QUOTED TEXT:
........

Tic-Tac-Toe Playing Robot With Picaxe 08M
This is my Tic-Tac-Toe playing robot controlled by a Picaxe 08M . It plays a perfect game as long as it goes first and it always goes first . It is a work in progress so it doesn't look very good right now . It uses plastic beads as the machines play pieces . It will use steel ball bearings as the human play pieces, but I don't have any right now so I'm using some fishing sinkers .
The algorithm for playing came from an article in the December 1971 issue of Radio Electronics called Tic-Tac-Tronix by Don Lancaster . The flow chart at the top of the article is what I implemented in Picaxe code using lookup tables . It plays by always going first and playing the same corner square . It always wins or ties .
The robot consists of servos that rotate the arm and position a slide that holds the board . The third servo operates the gripper . The servos are old and slow which may be a good thing . The servo that moves the sled with the board is a Royal Titan from the mid 80s which was the original cheap servo at $19.95 . It still had the EK Logictrol connector on it .

........

DATASET EXTRACT:
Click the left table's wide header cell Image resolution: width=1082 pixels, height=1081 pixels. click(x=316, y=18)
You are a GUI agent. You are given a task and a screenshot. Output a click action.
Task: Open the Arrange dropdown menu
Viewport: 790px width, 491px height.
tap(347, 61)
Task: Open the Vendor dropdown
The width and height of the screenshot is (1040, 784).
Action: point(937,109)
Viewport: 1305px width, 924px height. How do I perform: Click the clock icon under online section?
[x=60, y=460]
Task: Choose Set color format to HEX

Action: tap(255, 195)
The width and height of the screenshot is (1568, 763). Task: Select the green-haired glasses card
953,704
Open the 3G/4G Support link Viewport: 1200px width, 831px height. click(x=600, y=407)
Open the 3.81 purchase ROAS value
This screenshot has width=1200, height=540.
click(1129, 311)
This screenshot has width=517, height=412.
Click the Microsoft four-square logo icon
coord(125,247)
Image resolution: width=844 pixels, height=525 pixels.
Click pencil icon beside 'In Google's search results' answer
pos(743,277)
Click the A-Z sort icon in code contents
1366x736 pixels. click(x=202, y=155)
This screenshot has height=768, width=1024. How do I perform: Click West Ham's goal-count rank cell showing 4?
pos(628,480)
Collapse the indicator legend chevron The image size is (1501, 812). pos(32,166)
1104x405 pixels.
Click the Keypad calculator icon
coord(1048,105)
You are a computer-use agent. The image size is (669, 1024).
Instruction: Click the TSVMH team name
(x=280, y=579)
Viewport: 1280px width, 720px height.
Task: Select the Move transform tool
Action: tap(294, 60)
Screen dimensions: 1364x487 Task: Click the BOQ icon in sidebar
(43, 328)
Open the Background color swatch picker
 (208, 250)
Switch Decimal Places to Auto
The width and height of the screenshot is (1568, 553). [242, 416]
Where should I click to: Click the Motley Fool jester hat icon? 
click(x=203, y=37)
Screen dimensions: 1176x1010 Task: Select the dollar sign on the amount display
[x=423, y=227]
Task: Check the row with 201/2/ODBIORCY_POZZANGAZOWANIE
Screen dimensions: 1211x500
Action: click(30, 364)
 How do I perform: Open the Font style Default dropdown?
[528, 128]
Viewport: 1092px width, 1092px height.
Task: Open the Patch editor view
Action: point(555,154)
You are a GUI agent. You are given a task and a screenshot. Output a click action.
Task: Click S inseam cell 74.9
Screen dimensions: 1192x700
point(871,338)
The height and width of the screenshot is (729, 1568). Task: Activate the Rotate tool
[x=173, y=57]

........

SET TASKS:
a. Answer these questions from the text about the tic-tac-toe robot:
(i) What does the robot use as the machine's play pieces?
(ii) In which magazine and issue did the article with the playing algorithm appear?
(iii) What was the price of the Royal Titan servo?
b. From the text about the tic-tac-toe robot, list every object it names as a play piece, whether for the machine or for the human.
The records were taken from a separate source.

EXPECTED OUTPUTS:
a.
(i) Plastic beads
(ii) The December 1971 issue of Radio Electronics
(iii) $19.95

b.
- Plastic beads
- Steel ball bearings
- Fishing sinkers